Extract START
Saturday, July 31, 1999

A Brush with Death

One morning in June of 1968, I guess, I was getting Mary Ann and John Dan's clothes organized for them to go to camp, I think. Maybe they were already at Camp. The phone rang. I was alone.
This foreign-speaking man told me that Jim had been in a car accident.
He had been driving Carolyn’s blue Mustang on a wet morning when a bus hit him near Pasadena. Jim was seriously injured and the doctor wanted to know could he have my permission to operate on him.
I didn't know what kind of doctor he was, and he said they had contacted Carolyn and she was on her way.
I asked if he couldn't wait until she got there. The doctor said Jim might not be alive by the time she got there, so I gave my permission.
John came home immediately. Waneta Ezell came over and made my flight arrangements. Alice Sells came over and packed my bag and promised to look after Mary Ann and John Dan.
I was on the way to the airport in nothing flat. DFW airport had not been built at that time, so I guess I was leaving from Love Field. John and I walked into the ticket area, and they held the plane for me.
John ran with my luggage, and I ran to the plane as they were about to lift up the stairs.
Rennie met my plane and took me to the Bay Shore Hospital in Pasadena, where we stayed for three weeks, I think.
Extract END
Data to examine START
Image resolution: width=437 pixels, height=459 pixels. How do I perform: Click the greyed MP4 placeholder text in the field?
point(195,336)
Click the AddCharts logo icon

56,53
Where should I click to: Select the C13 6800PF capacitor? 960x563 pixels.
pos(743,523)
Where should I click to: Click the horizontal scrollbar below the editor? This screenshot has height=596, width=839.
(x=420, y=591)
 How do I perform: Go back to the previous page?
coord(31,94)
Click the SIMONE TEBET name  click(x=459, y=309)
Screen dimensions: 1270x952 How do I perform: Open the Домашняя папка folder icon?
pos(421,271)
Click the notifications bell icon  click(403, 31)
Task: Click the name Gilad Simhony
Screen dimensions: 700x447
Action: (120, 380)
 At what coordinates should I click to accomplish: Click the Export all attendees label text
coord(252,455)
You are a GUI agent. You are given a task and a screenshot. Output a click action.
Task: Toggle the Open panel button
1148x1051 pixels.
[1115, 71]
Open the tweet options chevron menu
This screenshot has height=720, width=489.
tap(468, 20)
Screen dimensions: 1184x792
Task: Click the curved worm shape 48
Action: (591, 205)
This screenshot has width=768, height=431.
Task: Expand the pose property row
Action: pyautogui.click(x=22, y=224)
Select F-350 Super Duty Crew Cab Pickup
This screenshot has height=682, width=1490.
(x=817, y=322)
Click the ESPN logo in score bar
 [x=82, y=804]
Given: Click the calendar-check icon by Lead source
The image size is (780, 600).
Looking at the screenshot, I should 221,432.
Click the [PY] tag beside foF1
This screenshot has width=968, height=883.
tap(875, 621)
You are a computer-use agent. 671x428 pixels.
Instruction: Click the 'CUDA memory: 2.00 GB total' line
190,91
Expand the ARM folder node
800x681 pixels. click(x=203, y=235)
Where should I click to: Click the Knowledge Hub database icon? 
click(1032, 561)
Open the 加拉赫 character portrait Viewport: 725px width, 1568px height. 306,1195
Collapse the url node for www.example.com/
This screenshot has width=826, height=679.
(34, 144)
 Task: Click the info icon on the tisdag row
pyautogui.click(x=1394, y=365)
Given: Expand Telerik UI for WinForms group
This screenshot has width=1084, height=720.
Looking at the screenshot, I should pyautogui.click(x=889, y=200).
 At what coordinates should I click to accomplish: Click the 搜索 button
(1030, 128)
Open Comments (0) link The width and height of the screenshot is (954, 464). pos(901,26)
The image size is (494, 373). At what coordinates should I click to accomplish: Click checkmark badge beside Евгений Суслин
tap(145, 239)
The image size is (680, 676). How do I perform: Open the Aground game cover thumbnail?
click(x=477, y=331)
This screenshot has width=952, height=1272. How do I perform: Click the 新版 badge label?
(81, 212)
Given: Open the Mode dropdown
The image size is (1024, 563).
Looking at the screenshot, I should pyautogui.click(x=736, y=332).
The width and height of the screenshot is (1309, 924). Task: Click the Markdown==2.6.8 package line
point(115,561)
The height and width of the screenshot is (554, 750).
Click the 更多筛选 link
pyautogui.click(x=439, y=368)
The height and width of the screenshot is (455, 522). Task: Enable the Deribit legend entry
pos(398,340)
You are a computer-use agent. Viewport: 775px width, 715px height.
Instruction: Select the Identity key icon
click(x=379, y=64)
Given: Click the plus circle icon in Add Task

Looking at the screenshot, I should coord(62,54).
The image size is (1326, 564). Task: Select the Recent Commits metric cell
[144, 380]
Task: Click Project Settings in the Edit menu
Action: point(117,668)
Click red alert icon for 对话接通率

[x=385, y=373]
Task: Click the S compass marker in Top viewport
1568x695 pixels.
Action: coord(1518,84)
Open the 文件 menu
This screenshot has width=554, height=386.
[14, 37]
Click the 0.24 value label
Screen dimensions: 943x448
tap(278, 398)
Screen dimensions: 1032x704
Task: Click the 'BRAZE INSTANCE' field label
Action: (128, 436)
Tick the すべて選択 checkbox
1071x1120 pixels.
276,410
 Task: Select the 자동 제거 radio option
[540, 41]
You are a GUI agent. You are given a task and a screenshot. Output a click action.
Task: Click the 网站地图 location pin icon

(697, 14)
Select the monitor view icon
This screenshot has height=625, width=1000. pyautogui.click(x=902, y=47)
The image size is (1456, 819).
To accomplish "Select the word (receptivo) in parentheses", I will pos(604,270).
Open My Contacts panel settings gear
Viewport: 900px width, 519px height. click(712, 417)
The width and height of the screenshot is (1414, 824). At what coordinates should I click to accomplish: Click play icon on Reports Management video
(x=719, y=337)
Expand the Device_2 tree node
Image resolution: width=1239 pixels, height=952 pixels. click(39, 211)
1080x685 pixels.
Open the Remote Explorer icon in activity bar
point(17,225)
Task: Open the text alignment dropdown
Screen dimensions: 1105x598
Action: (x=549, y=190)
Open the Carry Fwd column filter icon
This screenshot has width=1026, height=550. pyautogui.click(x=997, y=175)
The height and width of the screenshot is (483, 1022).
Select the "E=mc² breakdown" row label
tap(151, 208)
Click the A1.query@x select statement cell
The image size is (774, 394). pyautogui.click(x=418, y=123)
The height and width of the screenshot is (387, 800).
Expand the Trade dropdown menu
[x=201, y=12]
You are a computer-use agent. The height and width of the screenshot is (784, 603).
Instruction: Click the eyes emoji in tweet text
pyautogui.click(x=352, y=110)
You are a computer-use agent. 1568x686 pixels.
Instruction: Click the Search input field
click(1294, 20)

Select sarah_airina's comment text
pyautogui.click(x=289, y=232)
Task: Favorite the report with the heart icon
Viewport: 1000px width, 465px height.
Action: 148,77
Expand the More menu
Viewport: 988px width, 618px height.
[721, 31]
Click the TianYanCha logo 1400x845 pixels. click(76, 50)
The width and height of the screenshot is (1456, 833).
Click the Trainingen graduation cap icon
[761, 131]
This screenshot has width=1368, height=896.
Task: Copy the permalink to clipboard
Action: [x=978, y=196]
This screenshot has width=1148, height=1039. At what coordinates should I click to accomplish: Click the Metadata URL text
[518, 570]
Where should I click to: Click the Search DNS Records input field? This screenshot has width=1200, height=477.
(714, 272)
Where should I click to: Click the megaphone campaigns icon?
Data to examine END
▶ _Complete the following_:
a: According to the account of Jim's accident, what car was Jim driving when the bus hit him?
b: Please copy out the account of Jim's accident between "A Brush with" and "operate on him.", inclusive.
c: Resume the account of Jim's accident from the point where it stops.

▶ _Written answers_:
a: Carolyn's blue Mustang.

b:
A Brush with Death

One morning in June of 1968, I guess, I was getting Mary Ann and John Dan's clothes organized for them to go to camp, I think. Maybe they were already at Camp. The phone rang. I was alone.
This foreign-speaking man told me that Jim had been in a car accident.
He had been driving Carolyn’s blue Mustang on a wet morning when a bus hit him near Pasadena. Jim was seriously injured and the doctor wanted to know could he have my permission to operate on him.

c:
Jim was unconscious for days and Rennie stayed in the Intensive Care Unit with him. The nurses had trouble getting Jim to use the urinal, and Rennie took care of that. He was there with Jim, night and day. I was in the Intensive Care Waiting Room. Rennie came out often to give me news.
Finally, Jim was able to go to a private room. He remembered nothing and had aphasia. Couldn't think of the names of things.
Grandpop came for the weekend and tried to help Jim remember things.
The doctor came in every morning and asked Jim what he held in his hand. It could be a pencil, but Jim might call it a stethoscope.
He got better. Later, they wanted an ear specialist to check his hearing. We went to a private office, and after the examination, the doctor came to us and said, he was afraid he had bad news for us. I was ready for anything. "This young man has totally lost the hearing in his left ear." Well, of course, he had never had any hearing in that ear, so that was good news.
Later, Carolyn and Rennie were planning a vacation, so Jim and I stayed in their apartment when they left. Soon Paul Bradbury came over to stay with Jim, and I went home to be with the rest of the family.
Alice had been looking after John Dan and Mary Ann and took them to Red River, New Mexico on their vacation. Paul helped Jim to recover a lot of his memory. We thought he couldn't go back to school in the fall, but Paul helped him remember.
The doctors had said his memory might never return. But it must have sharpened his memory. John came down to bring me back to Fort Worth and to visit with Jim. Jim sang that Harold Hill soliloquy about pool after school for him then, and we knew that his memory was back.
None of the other children were ever injured seriously. One was enough ! What a terrible time, it was. That was a hard story to relive.